Eu já sabia, eu sentia que tava na hora. Mas o Chico não. Tadinho, ele ficou meio perdido até que o Pablo disse que ela tava ali. Nessa hora eu coloquei a mão pra sentir ela, toquei a cabecinha e disse “ela é carequinha”. Esse momento vai ficar guardado pra sempre na minha memória. Se fecho os olhos eu sinto de novo essa cena. Pablo sugeriu que eu ficasse de cócoras na água, me pareceu a coisa mais absurda do mundo, eu tava estagnada numa posição e parecia impossível me mexer.
A dor pra mim era nas cristas ilíacas, parecia que iam arrebentar. Forte! Bem forte! Mas mais um parêntese aqui. A dor do parto nunca me amedrontou. Sabia que eu passaria por ela e imaginei a dor mais absurda que eu poderia sentir. E assim foi, uma dor absurda. Eu agarrei na mão dela – da dor – e fomos juntas buscar a Maria. Sem ela não seria possível, fomos uma dupla, parceiras infalíveis. Buena, foi então que busquei forças nas entranhas do meu eu bicho – porque a essas alturas eu era bicho, totalmente entregue, aberta, mamífera -, agarrei na mão do Pablo e do Chico e fiquei de cócoras dentro da piscina.
Um último parêntese: Chico, meu companheiro, o papai da Maria Flor, dispensa apresentações. É meu amigo, meu parceiro, meu amor… foi a mão que eu precisava. Ficou calmo o tempo todo. Construímos juntos esse caminho, na base de muita conversa, muita informação, muito companheirismo e muitíssimo amor. Parto domiciliar planejado pra mim tem que ser assim, todo mundo feliz e seguro com a escolha. E assim foi. Ok! Voltando, agarrei aqui, agarrei ali, uma contração e saiu a cabecinha, mais uma forcinha e nasceu minha peixinha. 15h59min. Fui eu que pesquei sozinha. Maria Flor foi amparada por mim e somente por mim, exatamente como eu havia sonhado caso tudo tivesse bem. Peguei ela e a trouxe pro meu colo, meu peito. Nasceu na água, no nosso quarto. Que momento!!! Olhei pra ela, contei os dedinhos, sussurrei o meu amor por ela e a beijei. Beijei incansavelmente.

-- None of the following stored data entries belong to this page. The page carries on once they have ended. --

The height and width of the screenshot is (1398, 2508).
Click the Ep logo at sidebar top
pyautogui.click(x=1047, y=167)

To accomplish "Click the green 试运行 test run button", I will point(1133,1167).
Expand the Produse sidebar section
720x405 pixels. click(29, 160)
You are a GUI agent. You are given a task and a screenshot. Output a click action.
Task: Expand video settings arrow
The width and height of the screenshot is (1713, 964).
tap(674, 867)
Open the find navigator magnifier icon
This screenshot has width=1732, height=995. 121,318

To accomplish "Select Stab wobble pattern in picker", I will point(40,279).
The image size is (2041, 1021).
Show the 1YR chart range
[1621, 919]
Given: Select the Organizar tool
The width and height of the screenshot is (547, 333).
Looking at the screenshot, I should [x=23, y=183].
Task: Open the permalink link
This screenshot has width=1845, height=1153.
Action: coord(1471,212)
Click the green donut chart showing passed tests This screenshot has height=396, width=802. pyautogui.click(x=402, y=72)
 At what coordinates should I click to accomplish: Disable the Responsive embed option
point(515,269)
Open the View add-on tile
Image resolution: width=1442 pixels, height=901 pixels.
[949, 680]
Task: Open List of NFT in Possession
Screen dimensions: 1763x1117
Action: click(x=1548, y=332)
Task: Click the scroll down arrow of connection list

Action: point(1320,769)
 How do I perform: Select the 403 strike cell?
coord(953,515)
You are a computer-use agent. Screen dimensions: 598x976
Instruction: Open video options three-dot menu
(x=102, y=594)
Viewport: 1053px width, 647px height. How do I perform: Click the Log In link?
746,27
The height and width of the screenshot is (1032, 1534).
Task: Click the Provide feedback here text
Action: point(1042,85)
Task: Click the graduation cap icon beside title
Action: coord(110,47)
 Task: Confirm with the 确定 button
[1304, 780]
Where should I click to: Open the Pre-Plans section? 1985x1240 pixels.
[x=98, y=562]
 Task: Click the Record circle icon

Chico entrou na piscina e ficamos ali, namorando nossa bruxinha, essa canceriana observadora, nascida no 21 de junho, solstício de inverno, lua cheia. 38 semanas de gestação cravadas. Apgar 9 e 10, 49cm, 3,190kg. Linda! Com os pulmões a pleno vapor, chorou forte pra anunciar sua chegada. Ficamos ali até que comecei a sentir cólicas e quis sair pra nascer a placenta, essa maravilha, a árvore da vida. Placenta nasceu uns 20 minutos depois, Flor no meu peito, Chico cortou o cordão e eu liguei pra minha mãe: “Mãe! Tua neta não quis te esperar. Nasceu a Maria Flor”.”